Stored items:
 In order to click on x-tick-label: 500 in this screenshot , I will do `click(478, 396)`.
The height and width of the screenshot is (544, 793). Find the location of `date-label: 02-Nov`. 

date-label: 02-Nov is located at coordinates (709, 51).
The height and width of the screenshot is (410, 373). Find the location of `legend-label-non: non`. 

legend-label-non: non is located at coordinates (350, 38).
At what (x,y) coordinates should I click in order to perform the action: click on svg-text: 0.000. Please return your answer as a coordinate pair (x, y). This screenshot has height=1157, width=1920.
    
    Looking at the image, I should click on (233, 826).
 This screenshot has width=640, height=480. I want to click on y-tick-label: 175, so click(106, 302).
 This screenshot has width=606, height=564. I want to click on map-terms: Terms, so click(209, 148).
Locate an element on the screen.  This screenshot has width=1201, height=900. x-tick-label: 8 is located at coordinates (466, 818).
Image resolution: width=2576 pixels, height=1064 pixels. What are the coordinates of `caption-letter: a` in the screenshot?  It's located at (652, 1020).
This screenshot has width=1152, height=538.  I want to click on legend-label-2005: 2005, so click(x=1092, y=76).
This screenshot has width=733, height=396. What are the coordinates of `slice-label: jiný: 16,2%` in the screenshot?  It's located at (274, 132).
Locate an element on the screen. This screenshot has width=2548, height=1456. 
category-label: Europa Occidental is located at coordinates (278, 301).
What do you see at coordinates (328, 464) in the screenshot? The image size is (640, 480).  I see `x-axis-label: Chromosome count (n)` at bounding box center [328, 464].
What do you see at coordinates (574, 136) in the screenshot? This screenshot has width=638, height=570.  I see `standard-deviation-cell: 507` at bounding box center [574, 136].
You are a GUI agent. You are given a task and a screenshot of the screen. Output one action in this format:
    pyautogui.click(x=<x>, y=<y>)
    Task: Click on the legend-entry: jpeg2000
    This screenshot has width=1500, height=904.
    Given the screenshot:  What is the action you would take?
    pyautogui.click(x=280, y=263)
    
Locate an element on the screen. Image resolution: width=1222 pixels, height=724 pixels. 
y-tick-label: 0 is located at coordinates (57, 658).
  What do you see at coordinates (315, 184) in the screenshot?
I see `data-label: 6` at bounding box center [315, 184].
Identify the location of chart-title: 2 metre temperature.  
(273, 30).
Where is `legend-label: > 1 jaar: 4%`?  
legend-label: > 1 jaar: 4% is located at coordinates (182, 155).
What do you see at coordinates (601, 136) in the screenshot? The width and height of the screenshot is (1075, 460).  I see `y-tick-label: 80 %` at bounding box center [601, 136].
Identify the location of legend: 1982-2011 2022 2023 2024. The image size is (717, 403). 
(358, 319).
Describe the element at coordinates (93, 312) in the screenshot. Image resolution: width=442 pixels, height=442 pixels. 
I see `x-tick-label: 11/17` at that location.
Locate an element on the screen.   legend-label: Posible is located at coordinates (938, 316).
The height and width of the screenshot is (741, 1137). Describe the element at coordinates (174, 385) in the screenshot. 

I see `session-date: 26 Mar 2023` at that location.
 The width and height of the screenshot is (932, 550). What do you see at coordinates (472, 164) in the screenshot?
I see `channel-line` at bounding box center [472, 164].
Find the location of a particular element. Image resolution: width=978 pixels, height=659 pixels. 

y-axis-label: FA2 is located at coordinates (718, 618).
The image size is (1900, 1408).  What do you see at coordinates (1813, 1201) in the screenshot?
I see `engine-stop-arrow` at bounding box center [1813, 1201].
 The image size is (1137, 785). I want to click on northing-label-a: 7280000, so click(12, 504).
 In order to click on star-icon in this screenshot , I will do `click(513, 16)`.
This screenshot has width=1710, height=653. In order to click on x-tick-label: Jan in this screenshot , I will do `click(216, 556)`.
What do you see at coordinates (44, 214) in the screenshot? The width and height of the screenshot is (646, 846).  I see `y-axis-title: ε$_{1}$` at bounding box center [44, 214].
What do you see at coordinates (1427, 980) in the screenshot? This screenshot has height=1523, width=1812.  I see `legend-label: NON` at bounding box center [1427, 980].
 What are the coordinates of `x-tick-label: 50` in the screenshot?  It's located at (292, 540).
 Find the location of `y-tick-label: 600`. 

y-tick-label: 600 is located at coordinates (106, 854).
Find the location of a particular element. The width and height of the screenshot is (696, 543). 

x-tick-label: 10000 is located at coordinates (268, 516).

Job item >>
Format all of the entries above as a Markdown table with the columns Row and Line. Give each non-blank line its own numbered row and leave out the blank lines.

Exercise solution >>
| Row | Line |
|---|---|
| 1 |  In order to click on x-tick-label: 500 in this screenshot , I will do `click(478, 396)`. |
| 2 | The height and width of the screenshot is (544, 793). Find the location of `date-label: 02-Nov`.  |
| 3 | date-label: 02-Nov is located at coordinates (709, 51). |
| 4 | The height and width of the screenshot is (410, 373). Find the location of `legend-label-non: non`.  |
| 5 | legend-label-non: non is located at coordinates (350, 38). |
| 6 | At what (x,y) coordinates should I click in order to perform the action: click on svg-text: 0.000. Please return your answer as a coordinate pair (x, y). This screenshot has height=1157, width=1920. |
| 7 |     Looking at the image, I should click on (233, 826). |
| 8 |  This screenshot has width=640, height=480. I want to click on y-tick-label: 175, so click(106, 302). |
| 9 |  This screenshot has width=606, height=564. I want to click on map-terms: Terms, so click(209, 148). |
| 10 | Locate an element on the screen.  This screenshot has width=1201, height=900. x-tick-label: 8 is located at coordinates (466, 818). |
| 11 | Image resolution: width=2576 pixels, height=1064 pixels. What are the coordinates of `caption-letter: a` in the screenshot?  It's located at (652, 1020). |
| 12 | This screenshot has width=1152, height=538.  I want to click on legend-label-2005: 2005, so click(x=1092, y=76). |
| 13 | This screenshot has width=733, height=396. What are the coordinates of `slice-label: jiný: 16,2%` in the screenshot?  It's located at (274, 132). |
| 14 | Locate an element on the screen. This screenshot has width=2548, height=1456.  |
| 15 | category-label: Europa Occidental is located at coordinates (278, 301). |
| 16 | What do you see at coordinates (328, 464) in the screenshot? The image size is (640, 480).  I see `x-axis-label: Chromosome count (n)` at bounding box center [328, 464]. |
| 17 | What do you see at coordinates (574, 136) in the screenshot? This screenshot has width=638, height=570.  I see `standard-deviation-cell: 507` at bounding box center [574, 136]. |
| 18 | You are a GUI agent. You are given a task and a screenshot of the screen. Output one action in this format: |
| 19 |     pyautogui.click(x=<x>, y=<y>) |
| 20 |     Task: Click on the legend-entry: jpeg2000 |
| 21 |     This screenshot has width=1500, height=904. |
| 22 |     Given the screenshot:  What is the action you would take? |
| 23 |     pyautogui.click(x=280, y=263) |
| 24 | Locate an element on the screen. Image resolution: width=1222 pixels, height=724 pixels.  |
| 25 | y-tick-label: 0 is located at coordinates (57, 658). |
| 26 |   What do you see at coordinates (315, 184) in the screenshot? |
| 27 | I see `data-label: 6` at bounding box center [315, 184]. |
| 28 | Identify the location of chart-title: 2 metre temperature.   |
| 29 | (273, 30). |
| 30 | Where is `legend-label: > 1 jaar: 4%`?   |
| 31 | legend-label: > 1 jaar: 4% is located at coordinates (182, 155). |
| 32 | What do you see at coordinates (601, 136) in the screenshot? The width and height of the screenshot is (1075, 460).  I see `y-tick-label: 80 %` at bounding box center [601, 136]. |
| 33 | Identify the location of legend: 1982-2011 2022 2023 2024. The image size is (717, 403).  |
| 34 | (358, 319). |
| 35 | Describe the element at coordinates (93, 312) in the screenshot. Image resolution: width=442 pixels, height=442 pixels.  |
| 36 | I see `x-tick-label: 11/17` at that location. |
| 37 | Locate an element on the screen.   legend-label: Posible is located at coordinates (938, 316). |
| 38 | The height and width of the screenshot is (741, 1137). Describe the element at coordinates (174, 385) in the screenshot.  |
| 39 | I see `session-date: 26 Mar 2023` at that location. |
| 40 |  The width and height of the screenshot is (932, 550). What do you see at coordinates (472, 164) in the screenshot? |
| 41 | I see `channel-line` at bounding box center [472, 164]. |
| 42 | Find the location of a particular element. Image resolution: width=978 pixels, height=659 pixels.  |
| 43 | y-axis-label: FA2 is located at coordinates (718, 618). |
| 44 | The image size is (1900, 1408).  What do you see at coordinates (1813, 1201) in the screenshot? |
| 45 | I see `engine-stop-arrow` at bounding box center [1813, 1201]. |
| 46 |  The image size is (1137, 785). I want to click on northing-label-a: 7280000, so click(12, 504). |
| 47 |  In order to click on star-icon in this screenshot , I will do `click(513, 16)`. |
| 48 | This screenshot has width=1710, height=653. In order to click on x-tick-label: Jan in this screenshot , I will do `click(216, 556)`. |
| 49 | What do you see at coordinates (44, 214) in the screenshot? The width and height of the screenshot is (646, 846).  I see `y-axis-title: ε$_{1}$` at bounding box center [44, 214]. |
| 50 | What do you see at coordinates (1427, 980) in the screenshot? This screenshot has height=1523, width=1812.  I see `legend-label: NON` at bounding box center [1427, 980]. |
| 51 |  What are the coordinates of `x-tick-label: 50` in the screenshot?  It's located at (292, 540). |
| 52 |  Find the location of `y-tick-label: 600`.  |
| 53 | y-tick-label: 600 is located at coordinates (106, 854). |
| 54 | Find the location of a particular element. The width and height of the screenshot is (696, 543).  |
| 55 | x-tick-label: 10000 is located at coordinates (268, 516). |